The Relationship Between Bottom-Up Saliency and Gaze Behaviour During Audiovisual Speech Perception
MetadataShow full item record
Face-to-face communication is one of the most natural forms of interaction between humans. Speech perception is an important part of this interaction. While speech could be said to be primarily auditory in nature, visual information can play a significant role in influencing perception. It is not well understood what visual information is important or how that information is collected. Previous studies have documented the preference to gaze at the eyes, nose, and mouth of the talking face, but physical saliency, i.e., the unique low-level features of the stimulus, has not been explicitly examined. Two eye-tracking experiments are presented to investigate the role of physical saliency in the guidance of gaze fixations during audiovisual speech perception. Experiment 1 quantified the physical saliency of a talking face and examined its relationship with the gaze behaviour of participants performing an audiovisual speech perception task and an emotion judgment task. The majority of fixations were made to locations on the face that exhibited high relative saliency, but not necessarily the maximally salient location.

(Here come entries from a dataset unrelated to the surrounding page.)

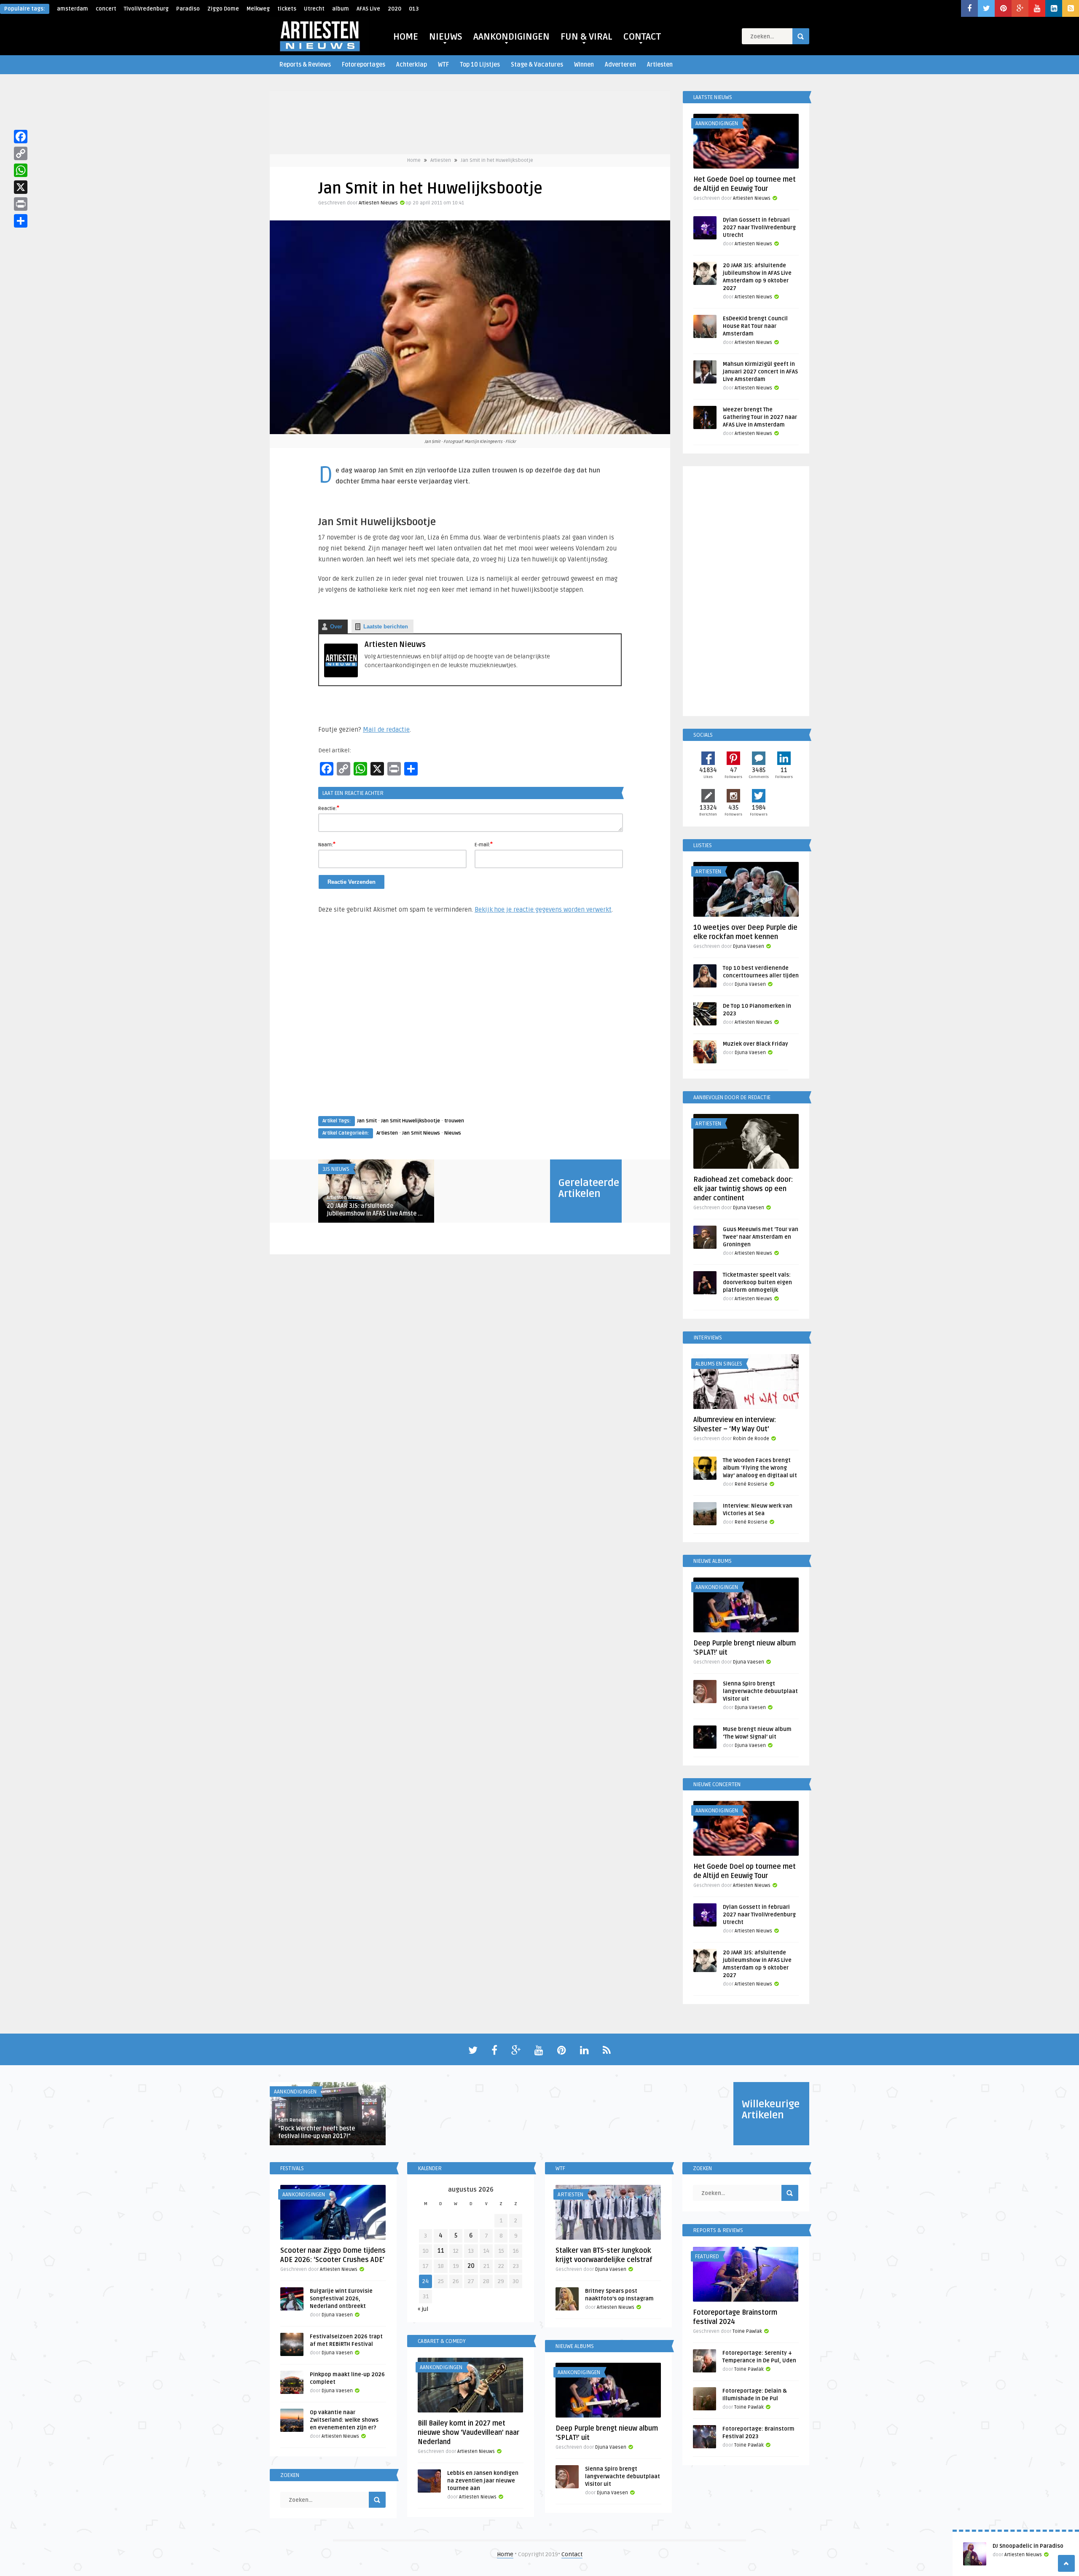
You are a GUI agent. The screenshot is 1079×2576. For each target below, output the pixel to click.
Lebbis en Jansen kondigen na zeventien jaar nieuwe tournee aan (482, 2481)
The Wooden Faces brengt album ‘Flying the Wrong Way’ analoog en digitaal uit (760, 1468)
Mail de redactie (386, 729)
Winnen (584, 64)
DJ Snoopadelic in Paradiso (1028, 2546)
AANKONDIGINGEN (511, 36)
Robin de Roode (751, 1438)
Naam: (327, 844)
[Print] (20, 204)
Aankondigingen (716, 123)
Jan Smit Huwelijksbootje (410, 1121)
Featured (707, 2256)
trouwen (454, 1121)
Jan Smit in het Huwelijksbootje (497, 160)
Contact (571, 2554)
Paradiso (188, 8)
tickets (286, 8)
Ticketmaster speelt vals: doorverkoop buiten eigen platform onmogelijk (757, 1282)
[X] (20, 187)
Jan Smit (367, 1121)
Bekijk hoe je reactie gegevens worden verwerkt (543, 909)
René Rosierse (751, 1484)
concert (106, 8)
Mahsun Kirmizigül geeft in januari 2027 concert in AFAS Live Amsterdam (760, 372)
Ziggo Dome (223, 8)
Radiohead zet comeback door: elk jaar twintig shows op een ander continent (743, 1188)
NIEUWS (445, 36)
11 (441, 2250)
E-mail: (484, 844)
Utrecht (314, 8)
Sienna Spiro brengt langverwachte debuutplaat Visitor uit (760, 1691)
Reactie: (328, 808)
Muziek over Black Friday (755, 1044)
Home (414, 160)
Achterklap (411, 64)
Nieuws (452, 1133)
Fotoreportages (363, 64)
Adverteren (620, 64)
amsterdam (72, 8)
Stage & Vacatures (537, 64)
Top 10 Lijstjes (480, 64)
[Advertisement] (470, 1023)
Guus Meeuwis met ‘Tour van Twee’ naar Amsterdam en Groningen (760, 1237)
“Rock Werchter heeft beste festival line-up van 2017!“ (316, 2132)
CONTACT (642, 36)
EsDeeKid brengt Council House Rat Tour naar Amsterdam (755, 326)
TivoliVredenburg (146, 8)
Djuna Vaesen (748, 946)
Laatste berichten (385, 626)
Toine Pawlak (747, 2331)
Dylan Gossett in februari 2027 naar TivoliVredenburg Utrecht (759, 228)
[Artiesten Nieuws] (341, 675)
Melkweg (258, 8)
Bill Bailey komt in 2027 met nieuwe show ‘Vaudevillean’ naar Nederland (468, 2432)
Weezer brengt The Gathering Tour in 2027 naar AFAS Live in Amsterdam (760, 417)
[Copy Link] (20, 153)
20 (471, 2266)
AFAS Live (368, 8)
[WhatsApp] (20, 170)
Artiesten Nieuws (378, 203)
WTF (443, 64)
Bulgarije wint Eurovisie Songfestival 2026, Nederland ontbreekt (341, 2299)
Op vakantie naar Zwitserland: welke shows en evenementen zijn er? (344, 2420)
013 (414, 8)
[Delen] (20, 220)
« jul (423, 2309)
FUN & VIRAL (586, 36)
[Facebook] (20, 136)
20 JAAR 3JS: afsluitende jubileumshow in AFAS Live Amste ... (375, 1209)
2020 (394, 8)
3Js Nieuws (335, 1169)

The addition of acoustic background noise resulted in a change in gaze behaviour and a decrease in correspondence between saliency and gaze behaviour, whereas changing the task did not alter this correspondence despite changes in gaze behaviour. Experiment 2 manipulated the visual information available to the viewer by using animated full-feature and point-light talking faces. Removing static information, such as colour, intensity, and orientation, from the stimuli elicited both a change in gaze behaviour and a decrease in correspondence between saliency and gaze behaviour. Removing dynamic information, particularly head motion, resulted in a decrease in correspondence between saliency and gaze behaviour without any change in gaze behaviour. The results of these experiments show that, while physical saliency is correlated with gaze behaviour, it cannot be the single factor determining the selection of gaze fixations. Interactions within and between bottom-up and top-down processing are suggested to guide the selection of gaze fixations during audiovisual speech perception.